Porque para sobrevivir a sus seis años de cautividad en la selva y para tener luego los arrestos de escapar, Araújo tuvo que encontrar en el fondo de sí mismo las virtudes arcaicas de la guerra. El aguante físico, la fuerza de la voluntad, la reciedumbre del espíritu, la paciencia, el valor; y, llegado el momento de vida o muerte de intentar la fuga en el ataque militar que buscaba rescatarlo, el arrojo de saltar sobre la oportunidad entre “las balas que zumbaban” a su alrededor; y, en fin, la resistencia mental para vencer la sed y la fatiga y las incertidumbres de la huída.
 
Todo es terrible en un secuestro. La soledad. Cuenta Araújo que “se la pasaba solo, solo, solo” (y esa repetición infantil de la palabra suena estremecedora), porque “a la guardia le está prohibido conversar con el secuestrado”: el secuestrado no es un ser humano, sino una mercancía. El miedo. Habla Araújo de los esporádicos bombardeos de la Fuerza Aérea sobre los campamentos guerrilleros, cuando “sentía que una bomba le iba a caer encima”, y de los morterazos del Ejército que se oían en las noches, y de las “balas que zumbaban” en la huída. El cansancio: el calor, las marchas interminables por el monte. La monotonía de la vida cotidiana: ejercicios gimnásticos “por disciplina personal”, y tres horas diarias de noticias (y anuncios) de radio como único alimento intelectual. Y el calor, y la lluvia, y los mosquitos, y la desesperanza.
 
Esa vida terrible que soportó Araújo y transformó su cara en la de otro hombre la llevan también muchos otros hombres y mujeres en Colombia. Los muchos miles de secuestrados de cada año, de todos estos años. Los muchos miles de guerrilleros que deciden echarse al monte. Los muchos miles de soldados que allá van a perseguirlos.
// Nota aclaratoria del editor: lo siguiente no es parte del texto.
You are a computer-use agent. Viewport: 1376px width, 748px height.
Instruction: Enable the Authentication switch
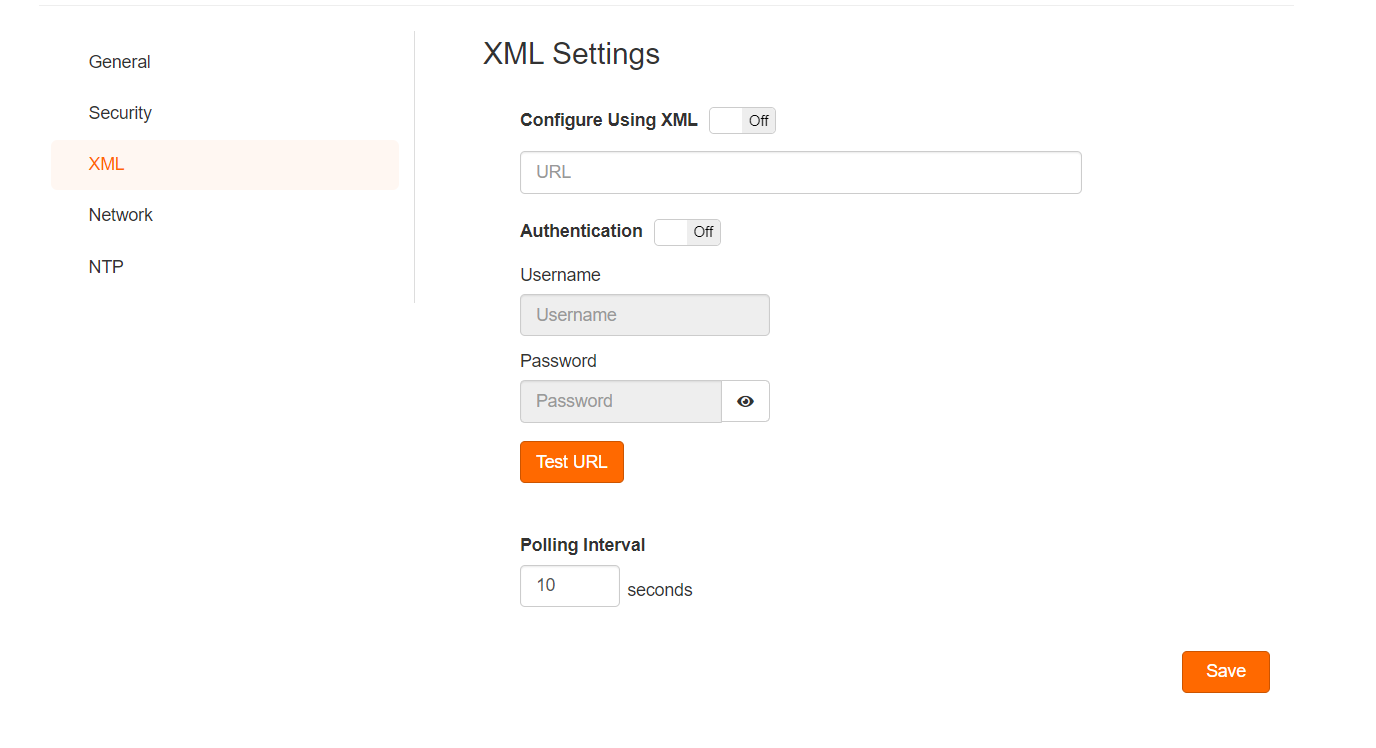click(x=687, y=232)
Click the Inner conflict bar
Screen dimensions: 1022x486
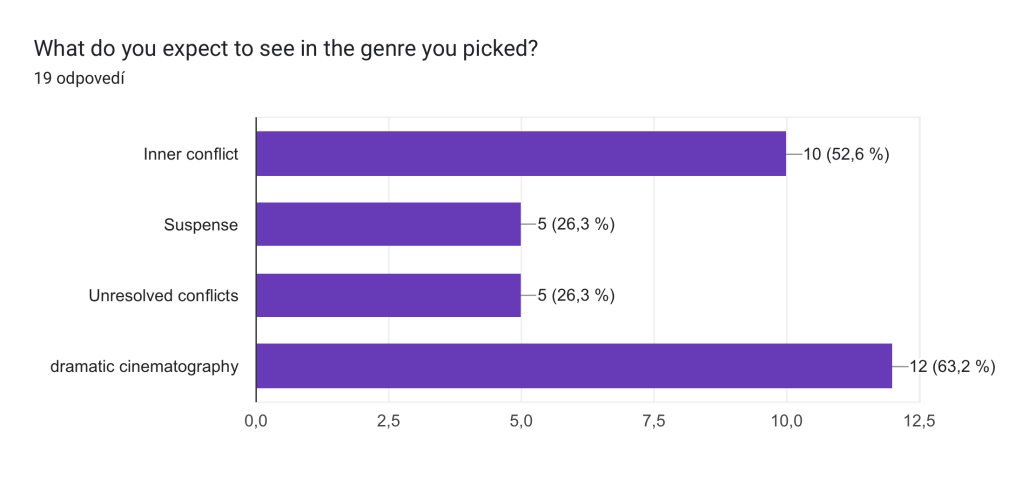(x=521, y=154)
Hasta los muchos miles de paramilitares que colaboran con ellos. Valdría la pena que alguien, en las altas instancias del poder económico y político, se planteara seriamente la pregunta de por qué son tantos los que se ven arrastrados por la violencia arcaica de la guerra en este país cuyo presidente, como si estuviera loco, asegura que “no hay conflicto”.